What is Mortgage Protection Insurance?
Mortgage protection life insurance protects your family if you die if your home’s mortgage is still active. The policy is to meet the needs of families when a surviving beneficiary lacks sufficient income to cover the payments on the loan and has no other residence. Its purpose is to help a family stay in their home and have the mortgage paid if there is a terminal or long-term illness, a layoff from a job, disability or death. The policy pays the remaining balance of the mortgage when the policy holder dies. Premiums are usually included in the monthly mortgage payment. There are many riders and options that can be added to the insurance, and that’s something to discuss with the loan agent.
With mortgage life insurance in California, you don’t have to experience a series of medical screens and blood work to get approved. Not requiring medical to get underwritten makes it easier and faster to qualify. That’s good news to those who can’t get other life or disability insurance because of health issues, or high risk jobs. If you have pre-existing conditions, you don’t need to worry.
Do you need Mortgage Protection Insurance?
Choose how to protect yourself, your family, and your home. Consider what would happen if someone listed on the mortgage became disabled, came down with a serious illness, or died? Do other family members have the finances to make monthly mortgage payment? Do you have a financial backup plan? Don’t feel alone. Many people don’t have a plan or insurance for these situations. In years past, life insurance was the choice to help a family out in case a primary provider died, but in many cases, it’s no longer enough.
Decide based upon the following criteria:
- What’s your age?
- How is your health?
- Are you a smoker?
- How much insurance do you need?
- Is your primary concern paying off the mortgage?
- Do you need an income stream for your family after your passing?
How do I Receive Mortgage Protection Insurance Benefits?

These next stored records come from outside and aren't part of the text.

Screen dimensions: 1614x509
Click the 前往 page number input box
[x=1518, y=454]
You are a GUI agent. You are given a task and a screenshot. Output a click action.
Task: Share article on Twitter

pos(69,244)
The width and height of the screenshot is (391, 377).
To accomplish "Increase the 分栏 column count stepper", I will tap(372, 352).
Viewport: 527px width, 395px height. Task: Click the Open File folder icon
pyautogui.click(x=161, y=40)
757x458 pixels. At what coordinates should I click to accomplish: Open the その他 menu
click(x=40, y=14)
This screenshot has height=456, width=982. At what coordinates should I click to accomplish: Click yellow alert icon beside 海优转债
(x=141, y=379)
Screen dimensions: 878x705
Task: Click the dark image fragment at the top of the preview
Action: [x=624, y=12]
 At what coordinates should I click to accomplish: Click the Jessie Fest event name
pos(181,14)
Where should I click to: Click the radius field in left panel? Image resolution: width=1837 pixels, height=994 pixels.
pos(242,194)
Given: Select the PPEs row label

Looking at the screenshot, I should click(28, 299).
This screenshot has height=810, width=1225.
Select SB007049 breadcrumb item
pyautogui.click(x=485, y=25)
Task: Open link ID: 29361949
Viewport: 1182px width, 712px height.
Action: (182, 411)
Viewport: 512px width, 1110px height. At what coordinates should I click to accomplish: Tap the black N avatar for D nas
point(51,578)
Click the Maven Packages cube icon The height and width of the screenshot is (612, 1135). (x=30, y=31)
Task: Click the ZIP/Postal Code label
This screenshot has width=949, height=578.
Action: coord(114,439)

If you choose mortgage protection insurance, once the claim is made, the insurance company will send payment directly to your mortgage company, leaving your family with a home unencumbered by a mortgage. Funds will also go directly to your mortgage company if your policy pays upon disability or job loss usually for a time period specified in the policy, normally 12 – 24 months, and there is a possibility of a waiting period before these payments are made. Job-loss policies pay only the principal and interest on your mortgage, but there are riders that can cover other mortgage-related expenses, such as HOA fees.
Unlike other life insurance policies, mortgage protection life insurance declines in value as the insured person makes more payments to the policy. A mortgage protection life insurance policy is initially set up for the full balance of your mortgage. With each payment you make, the potential payout is slightly less, corresponding to your lowered principal balance. If you pay off your mortgage in your lifetime, the insurance policy expires, and you have nothing to show for the payments. In spite of these drawbacks, you might want to consider having some type of financial protection for you and your family, since no one can plan for an accident or sudden death.